Elle lui offrit un sourire qui, en dépit de son maquillage outrancier et de ses voiles tragiques, gardait l’espièglerie de l’enfance :
– Pourquoi pas ? … Sauvez les apparences, Aldo ! Pour le reste j’ai toujours une ou deux panthères à votre disposition. Si on les laisse à jeun, il ne fait pas bon s’en approcher… et un accident est si vite arrivé !
C’était tellement énorme qu’Aldo ne put s’empêcher de rire bien qu’il sût la Casati, grande éleveuse de fauves et même de serpents, toujours prête à obliger un ami dans l’embarras. Aldo se leva, prit sa main et la baisa :
– J’espère y arriver par des moyens moins drastiques… mais merci tout de même ! À présent, pardonnez-moi de vous raccompagner à votre table, je vais faire le ménage du jour-Ayant remis la marquise aux mains de son peintre préféré, Morosini opéra un demi-tour et piqua droit sur la table des deux femmes.
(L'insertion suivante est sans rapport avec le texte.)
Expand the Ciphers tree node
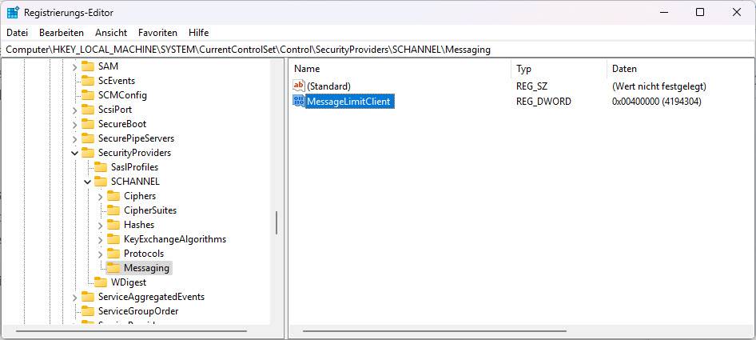This screenshot has width=756, height=340. (x=100, y=196)
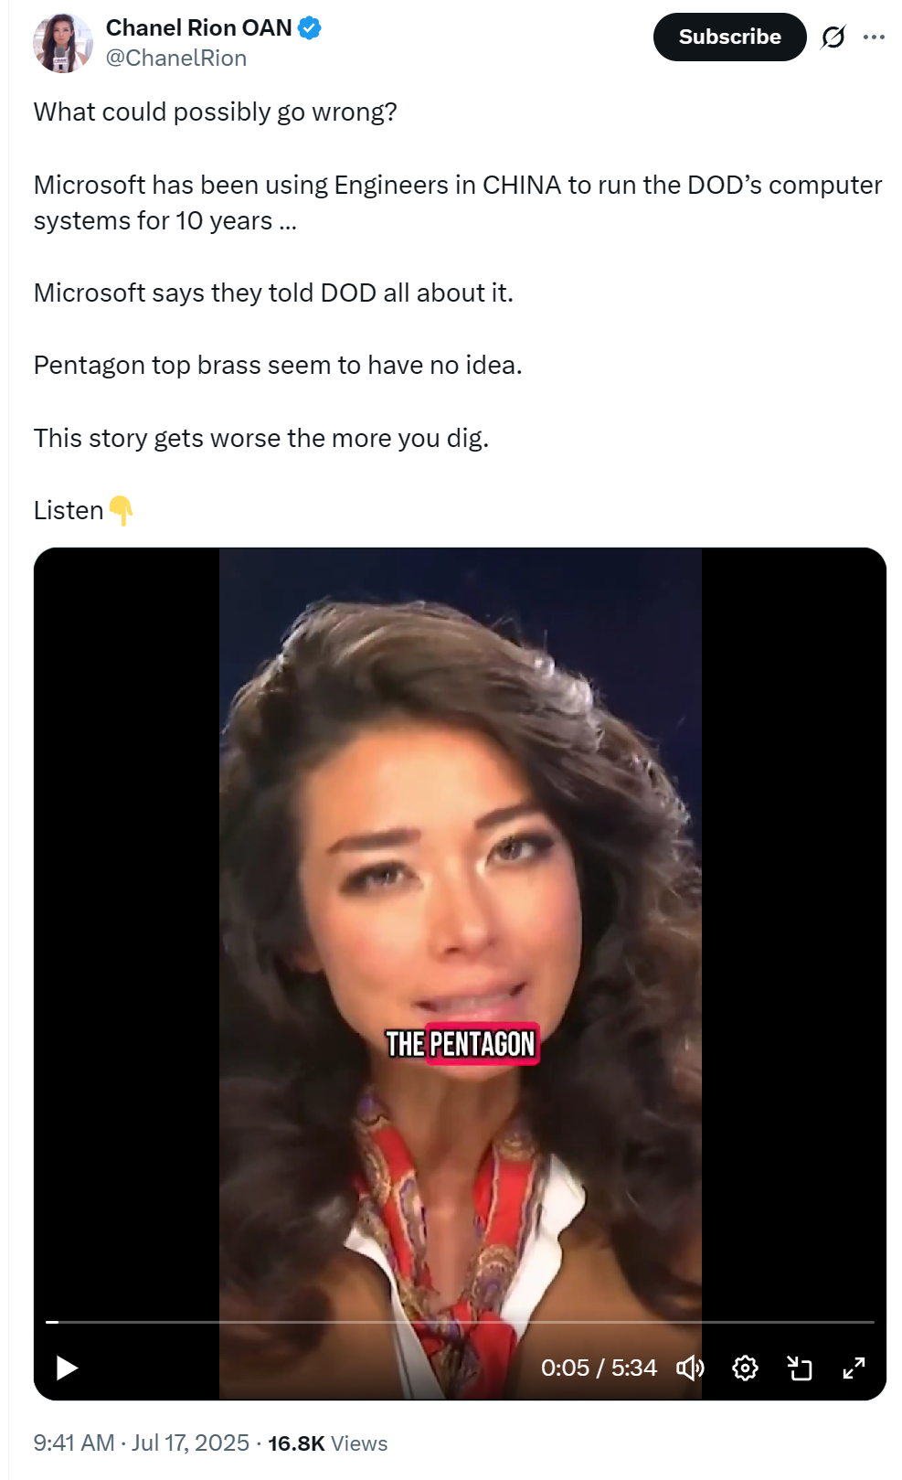The height and width of the screenshot is (1480, 902).
Task: Seek along the video progress bar
Action: click(x=460, y=1322)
Là, sans se donner seulement la peine de saluer, il saisit le poignet d’Anielka entre des doigts devenus soudain aussi durs que le fer :
– Saluez vos amis, ma chère, et venez ! Vous oubliez que nous donnons à dîner ce soir…
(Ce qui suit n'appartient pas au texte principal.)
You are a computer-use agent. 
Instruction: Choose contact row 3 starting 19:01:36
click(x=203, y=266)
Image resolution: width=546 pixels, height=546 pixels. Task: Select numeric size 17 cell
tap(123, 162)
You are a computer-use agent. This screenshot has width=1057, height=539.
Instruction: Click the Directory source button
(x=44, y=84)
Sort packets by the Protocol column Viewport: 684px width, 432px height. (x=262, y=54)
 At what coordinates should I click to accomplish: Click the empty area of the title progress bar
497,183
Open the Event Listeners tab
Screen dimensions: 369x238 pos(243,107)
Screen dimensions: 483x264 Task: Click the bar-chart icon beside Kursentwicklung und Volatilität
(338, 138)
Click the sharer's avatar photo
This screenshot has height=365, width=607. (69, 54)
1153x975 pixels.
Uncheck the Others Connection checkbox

Le ton n’avait rien d’affectueux et la jeune femme réprima un gémissement. Cependant, elle se levait.
– Vous me faites mal, murmura-t-elle.
– Désolé, mais je suis pressé. Ne vous dérangez pas, commendatore, ajouta-t-il avec un sourire dédaigneux. Je m’en voudrais de troubler vos plaisirs…
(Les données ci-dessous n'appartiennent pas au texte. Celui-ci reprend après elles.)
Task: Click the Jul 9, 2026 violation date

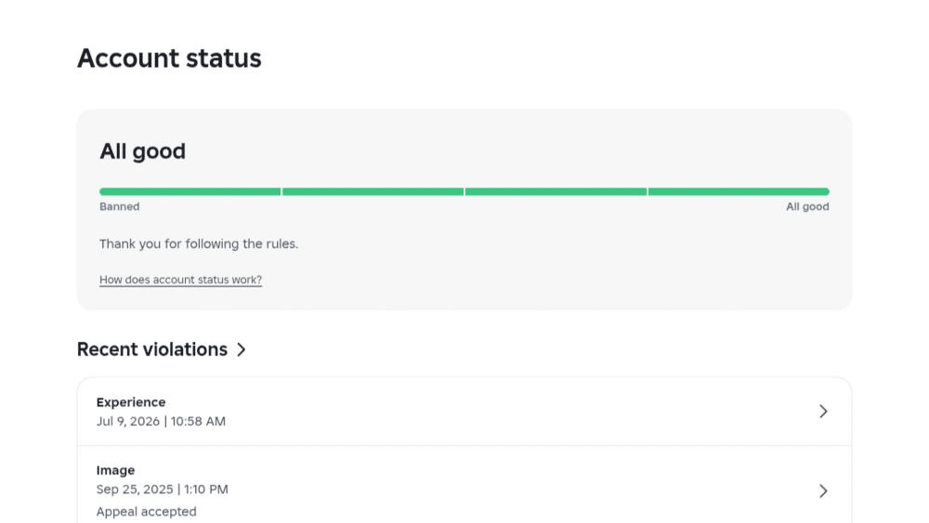Action: click(x=161, y=421)
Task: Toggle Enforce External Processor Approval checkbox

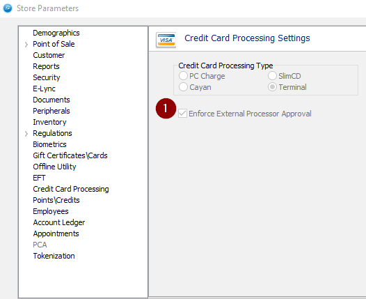Action: [182, 114]
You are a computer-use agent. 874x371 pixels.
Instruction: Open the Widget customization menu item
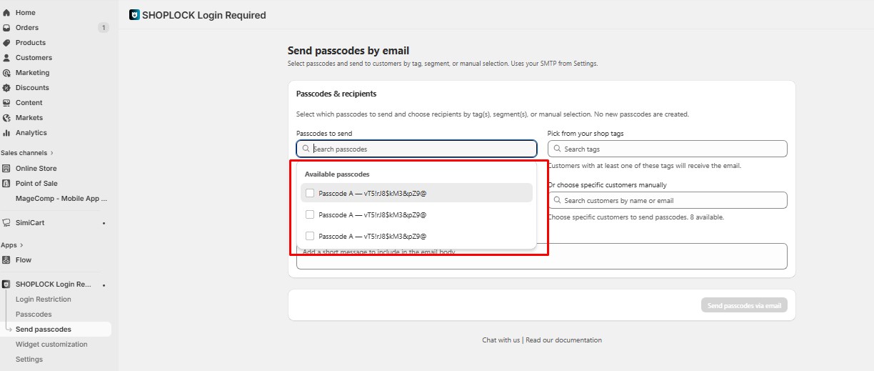[51, 345]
Et avant que l’autre ait seulement eu le temps de soulever sa masse, il entraînait Anielka pour rejoindre la gondole qui l’attendait au quai des Esclavons. La jeune femme tenta de se dégager mais il la tenait et, sous peine de causer un esclandre, elle fut bien obligée de suivre :
– Vous êtes devenu fou ? lança-t-elle furieuse tandis qu’il la faisait embarquer.
– C’est une question que je pourrais vous poser : vous n’êtes pas un peu folle de vous afficher ainsi avec Fabiani, sans compter cette femme dont vous savez parfaitement que je l’ai chassée ? Vous tenez à ce que Venise tout entière vous méprise ?
Elle se pelotonna dans l’un des sièges recouverts velours et se mit à pleurer :
– Qu’est-ce que ça peut vous faire ? J’ai bien le droit de vivre à ma guise ?
– Non. Pas tant que vous porterez mon nom. Après…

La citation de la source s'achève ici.